Preocupados com influência do Irã, árabes apóiam governo libanês

Os ministros árabes das Relações Exteriores devem se reunir domingo no Cairo a pedido de dois países influentes, a Arábia Saudita e o Egito que, preocupados com a crescente influência do Irã, expressaram seu apoio ao governo do Líbano.

AFP |

"A pedido da Arábia Saudita e do Egito, foi marcada para domingo no Cairo uma reunião extraordinária dos ministros árabes das Relações Exteriores para pôr um fim aos combates sangrentos no Líbano", informou nesta sexta-feira uma fonte da Liga Árabe.

O secretário-geral da Liga Árabe, Amr Mussa, interrompeu uma viagem aos Estados Unidos e voltou para a sede do movimento, no Cairo, para finalizar a organização desta reunião, afirmou à AFP seu adjunto Ahmed ben Helli.

Desde o início, na quarta-feira, dos enfrentamentos no Líbano entre partidários da oposição liderada pelo Hezbollah e simpatizantes do governo, os dirigentes árabes sempre insistiram na necessidade de respeitar e preservar as instituições, entre as quais o governo libanês de Fouad Siniora, e de resolver os problemas pelo diálogo.

Extra-oficialmente, eles estão muito preocupados com a ofensiva da oposição libanesa, que consideram como um instrumento do Irã.

O ministro egípcio das Relações Exteriores, Ahmed Abul Gheit, condenou nesta sexta-feira em comunicado "as tentativas de impor o fato consumado e de levar o Líbano para a armadilha do conflito entre tendências religiosas, que tem repercussões nos âmbitos interno libanês e regional".

Abul Gheit reiterou que o Egito "apóia o plano árabe sobre o Líbano, e principalmente a eleição de um presidente de consenso o mais rápido possível".

Mais cedo, um diplomata egípcio havia afirmado à AFP que "o Egito e outros países árabes estão muito preocupados com a atuação do Hezbollah no Líbano, que significa que o Irã quer controlar este país".

Os partidários armados da oposição tomaram o controle de vários bairros considerados como feudos do partido sunita pró-governo de Saad Hariri no oeste de Beirute, depois de três dias de combates que deixaram cerca de 12 mortos.

Abul Gheit confirmou o pedido do Egito de organizar com urgência uma reunião sobre o Líbano. Em Riad, um diplomata saudita afirmou que "devido à perigosa escalada no Líbano, a Arábia Saudita apóia a realização desta reunião".

A Jordânia também deu seu acordo, "para acabar com a crise política no Líbano", declarou o chanceler jordaniano, Salaheddin al-Bachir.

Os reis Abdullah II da Jordânia e Abdullah da Arábia Saudita conclamaram os libaneses a "voltarem à razão" para resolver a crise, segundo um comunicado do palácio real em Amã.

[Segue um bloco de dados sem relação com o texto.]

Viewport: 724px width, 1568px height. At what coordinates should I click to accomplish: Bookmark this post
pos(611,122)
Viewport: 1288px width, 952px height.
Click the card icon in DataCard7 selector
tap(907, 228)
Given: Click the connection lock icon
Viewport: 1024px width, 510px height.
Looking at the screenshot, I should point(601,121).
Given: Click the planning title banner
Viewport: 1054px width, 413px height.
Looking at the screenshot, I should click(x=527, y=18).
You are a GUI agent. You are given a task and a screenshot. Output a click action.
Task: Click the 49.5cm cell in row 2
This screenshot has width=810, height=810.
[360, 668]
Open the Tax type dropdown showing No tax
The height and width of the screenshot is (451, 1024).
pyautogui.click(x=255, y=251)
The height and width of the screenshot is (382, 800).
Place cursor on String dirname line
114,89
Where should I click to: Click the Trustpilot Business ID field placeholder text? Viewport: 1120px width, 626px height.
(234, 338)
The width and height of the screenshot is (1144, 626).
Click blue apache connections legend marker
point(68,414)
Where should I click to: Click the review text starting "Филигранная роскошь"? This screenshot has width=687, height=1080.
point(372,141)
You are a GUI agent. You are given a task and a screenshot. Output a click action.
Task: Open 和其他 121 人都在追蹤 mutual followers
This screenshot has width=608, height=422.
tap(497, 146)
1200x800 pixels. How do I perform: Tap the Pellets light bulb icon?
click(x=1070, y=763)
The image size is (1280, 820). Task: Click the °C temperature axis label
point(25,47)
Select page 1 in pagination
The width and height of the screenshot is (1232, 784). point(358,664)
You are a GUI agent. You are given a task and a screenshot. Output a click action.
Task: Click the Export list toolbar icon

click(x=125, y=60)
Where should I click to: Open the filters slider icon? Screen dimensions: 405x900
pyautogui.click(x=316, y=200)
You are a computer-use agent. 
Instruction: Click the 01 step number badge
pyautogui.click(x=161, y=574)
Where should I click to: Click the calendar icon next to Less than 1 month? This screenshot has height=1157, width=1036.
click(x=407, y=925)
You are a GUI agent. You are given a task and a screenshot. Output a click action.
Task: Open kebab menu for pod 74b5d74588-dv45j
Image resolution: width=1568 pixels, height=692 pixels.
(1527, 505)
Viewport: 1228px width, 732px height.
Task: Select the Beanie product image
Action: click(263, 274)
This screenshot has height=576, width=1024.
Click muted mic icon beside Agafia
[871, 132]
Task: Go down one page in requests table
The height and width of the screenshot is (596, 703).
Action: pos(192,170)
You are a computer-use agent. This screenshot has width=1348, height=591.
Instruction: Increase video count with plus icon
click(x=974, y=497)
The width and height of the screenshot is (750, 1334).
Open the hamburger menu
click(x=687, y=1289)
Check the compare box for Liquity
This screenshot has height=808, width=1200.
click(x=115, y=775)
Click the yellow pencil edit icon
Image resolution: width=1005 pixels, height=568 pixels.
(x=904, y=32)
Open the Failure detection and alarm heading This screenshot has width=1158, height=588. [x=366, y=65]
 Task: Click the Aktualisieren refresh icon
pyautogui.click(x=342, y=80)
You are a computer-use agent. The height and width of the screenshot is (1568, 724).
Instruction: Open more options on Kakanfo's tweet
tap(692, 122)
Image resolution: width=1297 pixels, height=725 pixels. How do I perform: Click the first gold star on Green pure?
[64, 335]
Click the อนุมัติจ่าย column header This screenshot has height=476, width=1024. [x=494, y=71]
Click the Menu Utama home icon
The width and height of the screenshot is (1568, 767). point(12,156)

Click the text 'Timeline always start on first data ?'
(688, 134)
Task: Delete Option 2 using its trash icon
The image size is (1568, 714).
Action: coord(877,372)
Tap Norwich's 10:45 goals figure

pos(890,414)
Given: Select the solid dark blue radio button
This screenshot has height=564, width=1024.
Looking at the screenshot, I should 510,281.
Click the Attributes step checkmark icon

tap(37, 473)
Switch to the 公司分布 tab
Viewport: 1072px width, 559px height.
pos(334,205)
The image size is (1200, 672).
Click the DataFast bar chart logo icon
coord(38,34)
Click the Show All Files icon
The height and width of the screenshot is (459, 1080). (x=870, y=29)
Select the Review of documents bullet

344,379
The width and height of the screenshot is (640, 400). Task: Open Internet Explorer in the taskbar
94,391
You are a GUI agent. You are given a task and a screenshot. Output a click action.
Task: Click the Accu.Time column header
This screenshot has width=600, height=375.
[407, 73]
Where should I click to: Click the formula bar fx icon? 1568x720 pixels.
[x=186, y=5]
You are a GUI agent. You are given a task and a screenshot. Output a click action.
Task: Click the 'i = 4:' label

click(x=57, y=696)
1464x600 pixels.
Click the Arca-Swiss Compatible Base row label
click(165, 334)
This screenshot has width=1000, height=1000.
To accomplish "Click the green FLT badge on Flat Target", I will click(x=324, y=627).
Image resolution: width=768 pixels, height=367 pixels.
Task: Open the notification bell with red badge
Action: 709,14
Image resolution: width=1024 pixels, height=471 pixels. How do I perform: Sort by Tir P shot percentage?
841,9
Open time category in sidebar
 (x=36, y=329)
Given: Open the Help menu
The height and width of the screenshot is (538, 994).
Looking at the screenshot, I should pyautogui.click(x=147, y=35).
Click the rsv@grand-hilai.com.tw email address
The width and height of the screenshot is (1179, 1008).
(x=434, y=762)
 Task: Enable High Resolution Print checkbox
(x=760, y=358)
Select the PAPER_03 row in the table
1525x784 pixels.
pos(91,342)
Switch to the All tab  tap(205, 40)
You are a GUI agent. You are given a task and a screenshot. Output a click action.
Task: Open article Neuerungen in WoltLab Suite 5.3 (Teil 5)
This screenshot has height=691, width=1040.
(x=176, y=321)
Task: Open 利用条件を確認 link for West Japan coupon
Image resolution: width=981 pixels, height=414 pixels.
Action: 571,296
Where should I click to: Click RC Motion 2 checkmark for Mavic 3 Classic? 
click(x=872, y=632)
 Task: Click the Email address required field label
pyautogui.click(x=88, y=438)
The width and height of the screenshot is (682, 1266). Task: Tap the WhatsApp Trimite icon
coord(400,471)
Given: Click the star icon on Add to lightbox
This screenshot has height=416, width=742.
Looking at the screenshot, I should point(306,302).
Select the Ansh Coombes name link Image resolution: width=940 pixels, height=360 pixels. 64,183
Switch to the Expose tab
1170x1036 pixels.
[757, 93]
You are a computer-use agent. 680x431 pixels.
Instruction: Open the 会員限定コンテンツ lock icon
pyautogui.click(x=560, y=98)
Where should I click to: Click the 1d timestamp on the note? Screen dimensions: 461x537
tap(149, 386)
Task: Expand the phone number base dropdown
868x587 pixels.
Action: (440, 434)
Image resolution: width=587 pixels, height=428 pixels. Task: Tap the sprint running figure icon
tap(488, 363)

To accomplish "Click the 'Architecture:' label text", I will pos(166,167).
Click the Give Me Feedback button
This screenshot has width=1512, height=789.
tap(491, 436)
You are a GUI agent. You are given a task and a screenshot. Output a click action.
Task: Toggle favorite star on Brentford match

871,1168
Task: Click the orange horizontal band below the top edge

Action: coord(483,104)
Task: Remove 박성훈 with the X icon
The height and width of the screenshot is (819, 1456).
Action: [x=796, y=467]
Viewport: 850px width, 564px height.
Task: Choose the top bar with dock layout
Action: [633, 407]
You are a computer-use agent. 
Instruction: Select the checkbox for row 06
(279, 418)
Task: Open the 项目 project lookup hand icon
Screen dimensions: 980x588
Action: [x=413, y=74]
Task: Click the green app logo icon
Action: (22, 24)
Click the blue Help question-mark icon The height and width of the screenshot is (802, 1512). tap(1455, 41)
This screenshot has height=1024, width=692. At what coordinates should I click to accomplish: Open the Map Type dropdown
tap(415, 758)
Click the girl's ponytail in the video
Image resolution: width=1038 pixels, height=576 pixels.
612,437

O rei Abdullah II da Jordânia insistiu na necessidade de retomar o diálogo. "É a única maneira de resolver a crise", afirmou.

O chanceler do Kuwait também "elogiou o pedido de uma reunião de emergência" da Liga Árabe para preservar "a segurança e a estabilidade do Líbano".

A Organização da Conferência Islâmica (OCI) declarou que seu secretário-geral, Ekmeleddin Ihsanoglu, pediu aos libaneses que elegessem o candidato do consenso à presidência, o general Michel Sleimane, como estipulado no plano de resolução da crise elaborado pela Liga Árabe.

O presidente do Iêmen, Ali Abdallah Saleh, sugeriu que Sleimane se encontre com as diferentes partes em conflito no Líbano para pôr um fim aos combates.